Я был молод и совершенно ничего не понимал в истинной любви. Для меня его страсть, его любовь были не более чем отличным шансом стать ближе к нему. Я не видел никакого вреда в моем поддабривании, что, как я думал, было как бы проявлением нежности к моей сестре. Единственное, что я мог заметить, это то, что мои шансы возросли. Судьба, как я думал, предоставила мне необычайную возможность руководить Раджем. Где-то в глубине своего сознания я точно знал, что брак между Мохини и моим героем в лохмотьях совершенно невозможен, но тогда, будучи ребенком, я не мог знать, что любовь может быть настолько опасной. Я понятия не имел, что она может убить.

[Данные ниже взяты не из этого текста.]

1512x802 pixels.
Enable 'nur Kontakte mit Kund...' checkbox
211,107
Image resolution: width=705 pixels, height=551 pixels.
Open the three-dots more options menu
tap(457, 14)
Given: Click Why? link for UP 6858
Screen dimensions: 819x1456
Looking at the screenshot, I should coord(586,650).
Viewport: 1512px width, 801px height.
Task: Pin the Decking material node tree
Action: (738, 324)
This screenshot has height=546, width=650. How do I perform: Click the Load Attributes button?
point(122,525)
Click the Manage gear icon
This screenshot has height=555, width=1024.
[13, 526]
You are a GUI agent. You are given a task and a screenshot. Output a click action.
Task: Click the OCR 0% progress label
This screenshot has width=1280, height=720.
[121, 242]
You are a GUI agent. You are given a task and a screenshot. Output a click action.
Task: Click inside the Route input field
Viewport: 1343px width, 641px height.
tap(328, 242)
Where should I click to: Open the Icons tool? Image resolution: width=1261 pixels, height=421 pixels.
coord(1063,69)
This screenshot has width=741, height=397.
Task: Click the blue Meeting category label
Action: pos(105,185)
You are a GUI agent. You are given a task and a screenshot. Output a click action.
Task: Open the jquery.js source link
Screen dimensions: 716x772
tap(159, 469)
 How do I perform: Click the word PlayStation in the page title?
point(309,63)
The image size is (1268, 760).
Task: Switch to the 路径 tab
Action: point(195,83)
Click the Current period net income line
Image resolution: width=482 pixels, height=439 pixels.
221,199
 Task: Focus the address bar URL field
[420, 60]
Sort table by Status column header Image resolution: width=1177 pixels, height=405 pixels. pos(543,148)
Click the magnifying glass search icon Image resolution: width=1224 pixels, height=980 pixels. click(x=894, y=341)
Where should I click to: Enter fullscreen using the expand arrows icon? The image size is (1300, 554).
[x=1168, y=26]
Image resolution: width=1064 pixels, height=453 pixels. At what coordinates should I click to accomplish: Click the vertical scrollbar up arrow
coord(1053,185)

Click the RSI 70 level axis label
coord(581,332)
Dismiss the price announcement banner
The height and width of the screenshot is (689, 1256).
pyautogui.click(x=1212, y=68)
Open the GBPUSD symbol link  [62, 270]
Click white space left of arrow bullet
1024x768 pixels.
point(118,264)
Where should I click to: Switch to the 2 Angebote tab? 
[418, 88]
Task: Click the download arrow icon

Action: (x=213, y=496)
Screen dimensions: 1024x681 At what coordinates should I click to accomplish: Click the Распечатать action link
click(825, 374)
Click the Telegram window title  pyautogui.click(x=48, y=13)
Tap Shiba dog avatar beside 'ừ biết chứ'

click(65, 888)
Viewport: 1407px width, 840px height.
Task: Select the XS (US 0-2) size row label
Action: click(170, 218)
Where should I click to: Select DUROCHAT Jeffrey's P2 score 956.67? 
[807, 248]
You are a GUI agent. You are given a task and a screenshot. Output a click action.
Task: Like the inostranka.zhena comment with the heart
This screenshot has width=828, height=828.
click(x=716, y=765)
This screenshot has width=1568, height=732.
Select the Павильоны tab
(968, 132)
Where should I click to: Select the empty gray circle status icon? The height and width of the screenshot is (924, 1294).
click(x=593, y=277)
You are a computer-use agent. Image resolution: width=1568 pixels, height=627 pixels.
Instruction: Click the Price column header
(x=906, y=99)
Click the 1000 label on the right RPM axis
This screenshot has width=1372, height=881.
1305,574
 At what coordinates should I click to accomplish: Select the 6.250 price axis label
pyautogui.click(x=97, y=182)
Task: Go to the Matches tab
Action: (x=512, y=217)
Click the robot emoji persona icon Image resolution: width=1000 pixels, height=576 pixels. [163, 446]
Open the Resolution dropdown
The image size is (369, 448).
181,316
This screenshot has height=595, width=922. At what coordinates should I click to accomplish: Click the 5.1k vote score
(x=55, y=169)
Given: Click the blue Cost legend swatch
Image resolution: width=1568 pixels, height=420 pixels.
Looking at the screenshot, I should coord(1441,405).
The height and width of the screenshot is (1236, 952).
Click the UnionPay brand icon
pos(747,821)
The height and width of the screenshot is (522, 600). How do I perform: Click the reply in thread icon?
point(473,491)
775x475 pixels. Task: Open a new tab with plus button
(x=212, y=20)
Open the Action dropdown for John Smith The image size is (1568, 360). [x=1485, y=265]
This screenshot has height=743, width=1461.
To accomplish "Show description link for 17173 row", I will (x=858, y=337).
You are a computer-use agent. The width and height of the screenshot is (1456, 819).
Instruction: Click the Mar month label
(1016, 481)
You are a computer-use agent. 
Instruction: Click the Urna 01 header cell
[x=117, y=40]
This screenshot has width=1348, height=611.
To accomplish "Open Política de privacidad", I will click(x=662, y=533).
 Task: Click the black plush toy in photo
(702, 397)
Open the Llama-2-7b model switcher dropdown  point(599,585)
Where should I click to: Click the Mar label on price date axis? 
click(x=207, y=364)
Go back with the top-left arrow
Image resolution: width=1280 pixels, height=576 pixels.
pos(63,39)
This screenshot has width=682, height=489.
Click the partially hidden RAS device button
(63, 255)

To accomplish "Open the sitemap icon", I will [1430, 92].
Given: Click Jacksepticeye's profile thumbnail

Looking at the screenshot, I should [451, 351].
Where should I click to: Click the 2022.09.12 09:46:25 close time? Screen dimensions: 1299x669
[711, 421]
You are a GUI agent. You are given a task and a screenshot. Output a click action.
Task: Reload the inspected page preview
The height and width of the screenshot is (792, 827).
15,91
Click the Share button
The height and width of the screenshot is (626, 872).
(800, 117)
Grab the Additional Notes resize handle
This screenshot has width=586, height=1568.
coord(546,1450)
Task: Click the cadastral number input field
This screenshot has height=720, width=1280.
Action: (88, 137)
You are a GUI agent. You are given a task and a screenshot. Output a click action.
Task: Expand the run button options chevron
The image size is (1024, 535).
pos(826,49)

С появлением Раджа моя жизнь стала интересной, и ежедневное тяжелое, однообразное существование и скука японской оккупации исчезли. Этот парень что-то перевернул во мне, изменив ход моего детства. Сидя на бревнах под высоким заросшим мхом деревом — мелией, мы рассказывали друг другу истории. Радж наклонялся вперед и внимательно меня слушал, а затем, в свою очередь, рассказывал мне свою историю. И его истории были совершенно необыкновенными. Африканские истории: то о старике с курчавыми волосами, внезапно появившемся у двери колдуна: «Я пришел, чтобы съесть черного козла», то о старухе, которая могла бросить песок в глаза, то о цыплятах, которые забирали на себя злых духов, живущих в человеке.
«Снимите свои ботинки, вы оскверняете святые места!»
Я пристально смотрел на Раджа, пораженный магической силой незнакомого мне языка. В течение многих часов я сидел босиком, глядя в его пылающие глаза, слушая его глубокий, убаюкивающий голос. В тяжелом воздухе полуденного зноя вдруг возникали ужасные духи, которые были такими огромными, что их головы скрывались за облаками, а в другой раз он, все так же мягко улыбаясь, рисовал перед моими глазами мир, в котором богомол в глиняном горшке мог превратиться в красивую маленькую девочку. Иногда я закрывал глаза, и его голос создавал в моем воображении черные силуэты, врывающиеся в горячий африканский зной или в синий полуночный свет среди серебряных деревьев. Я смотрел на его пыльные босые ноги, и когда мои глаза закрывались, мне казалось, я вижу много свирепых лиц, одновременно наклоняющихся к деревянному корыту и жадно пьющих молоко, красное от крови быков. С его красновато-коричневых губ срывались фразы, делавшие меня свидетелем публичного обрезания и странного обряда посвящения, где достигшие полового созревания девственницы и молодые люди танцевали, кружа все быстрее и быстрее вокруг оранжевого колдовского костра, пока их души не покидали их собственные тела, чтобы наблюдать за совокуплениями.